Et la porte se ferme.

* * *

“Waou”, pense-t-on. Cela n’arrive pas chaque jour. Et on reste dans le silence d’une chambre d’hôtel vide et chère, à sourir en fronçant les sourcils. Et on doit penser à Craig Nicholls, et on essaye de trouver un mot pour décrire son attitude. A-t-il été grossier ? Eh bien, ouais, d’une façon très aléatoire. A-t-il été offensif ? Non, en fait, il n’a pas réussi à atteindre le niveau. A-t-il été arrogant ? Pas une chance, le besoin puéril de choquer a annulé une telle singularité. Alors comment a-t-il été ? Dans les deux sens du mot, je pense, on dirait que Craig Nicholls a été ignorant [en anglais, ce mot veut à la fois dire quelqu’un qui ne sait pas et quelq’un qui a de mauvaises manières – NdlT].
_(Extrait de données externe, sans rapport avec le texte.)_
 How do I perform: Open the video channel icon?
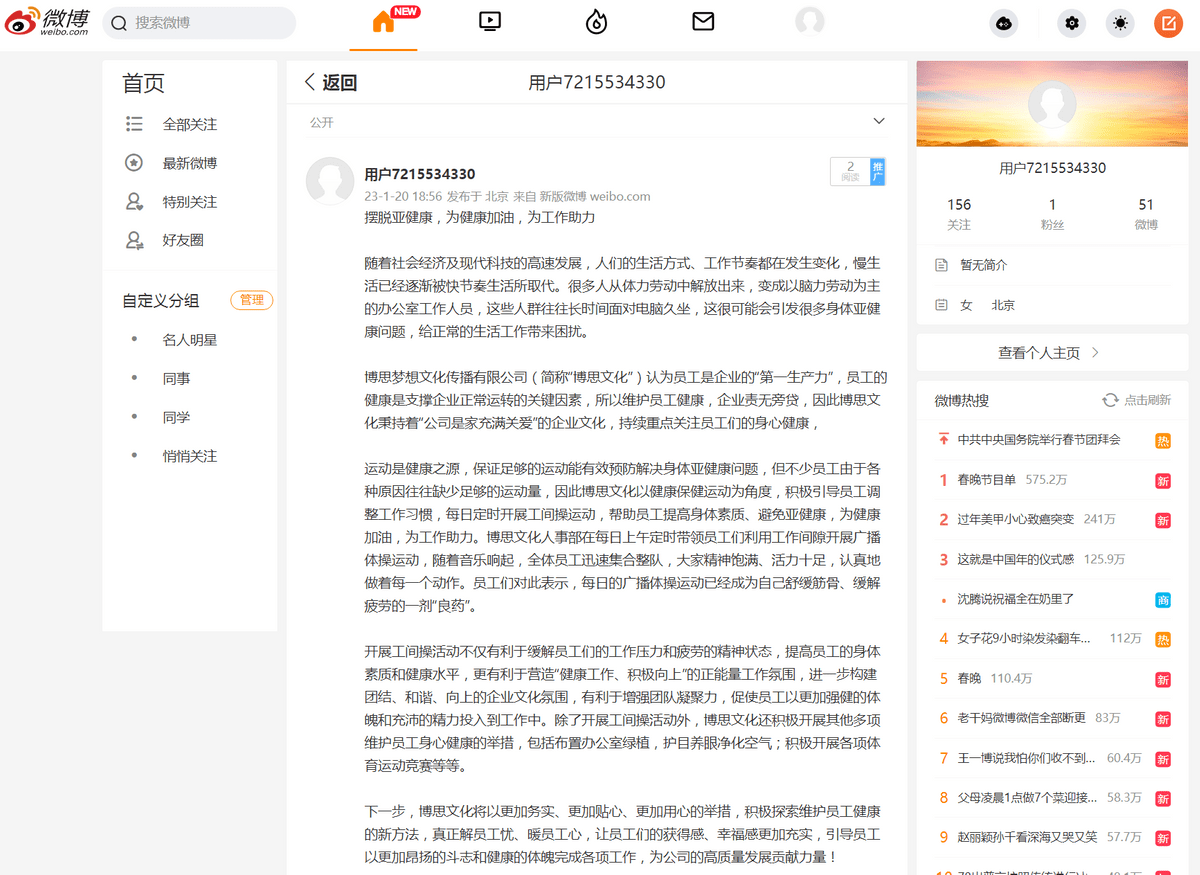[490, 21]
Et cela n’importe pas vraiment. Cela n’importe pas qu’il ne m’a pas aimé, qu’il n’ai pas aimé notre directrice artistique, notre photographe, notre magazine et – si on veut pousser le bouchon – vous pour l’avoir acheté et lu. Attendre de lui qu’il soit différent serait comme attendre d’une chat qu’il mette sa patte devant sa gueule lorsqu’il bâille. Mais on se demande réellement l’intérêt de cela.
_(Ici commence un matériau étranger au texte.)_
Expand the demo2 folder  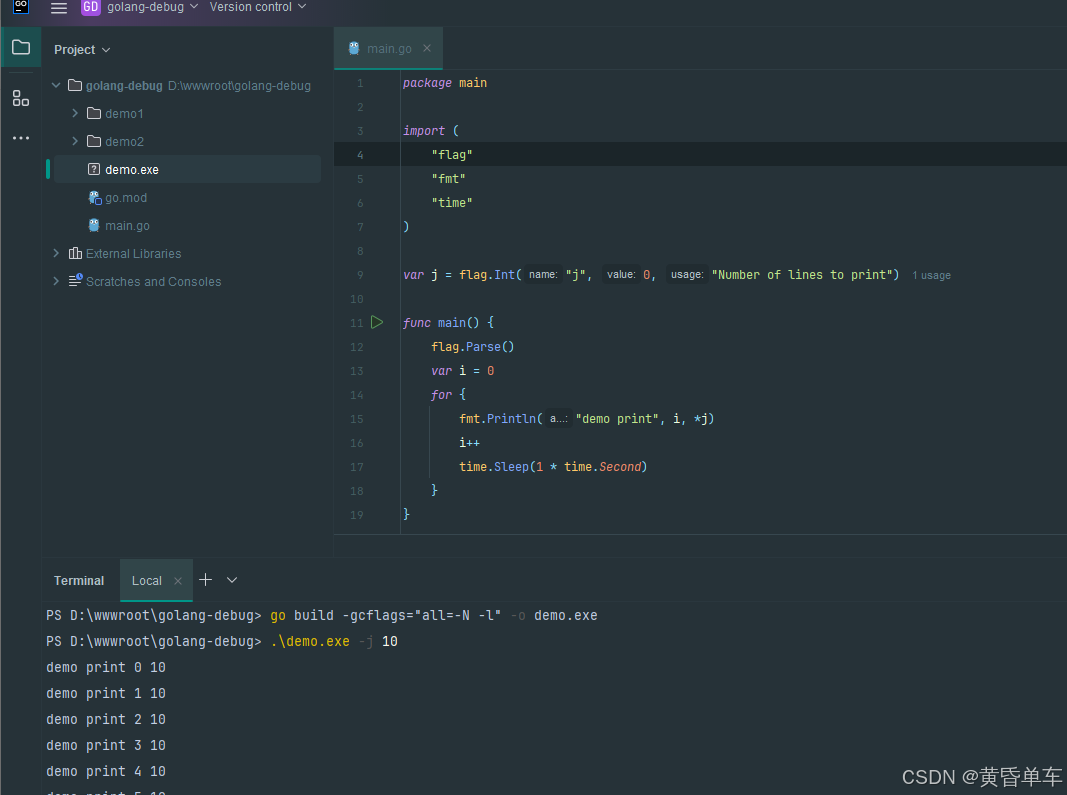[75, 142]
Kurt Cobain, parfois, sonnait comme un vrai emmerdeur fini en interviews. Mais Kurt Cobain était un vrai génie qui a changé le monde et la musique, et Craig Nicholls est juste un gars dans un groupe qui a en fait moins vendu que des gens comme Disturbed et Crazy Town. Et si on ne veutvraiment pas faire le singe dansant des médias, on peut toujours prendre la route que des musiciens d’inspiration qui détestent l’industrie comme Ian MacKaye et Fat Mike ont pris, c’est à dire choisir soigneusement ses interviews et avoir quelque chose à dire. Craig Nicholls n’a rien du tout à dire, il sort simplement des mots d’une manière vague, hasardeuses et saisissante. Et après un premier album prometteur, The Vines commencent à sonner comme cela, Craig Nicholls semble s’en foutre, tout comme The Vines sur scène à l’Academy, lui enveloppé dans n’importe quoi, son public tremblant d’ennui. Craig Nicholls chante et on se demande l’intérêt ; Craig Nicholls chante et on se demande l’intérêt.

Parce qu’une demi-heure en sa compagnie, c’est voir un mec de petite importance, éphémère et peu convaincant. Pas vraiment un problème, juste une perte de temps.

LE NOUVEAU SINGLE RIDE SORT LE 8 MARS VIA EMI.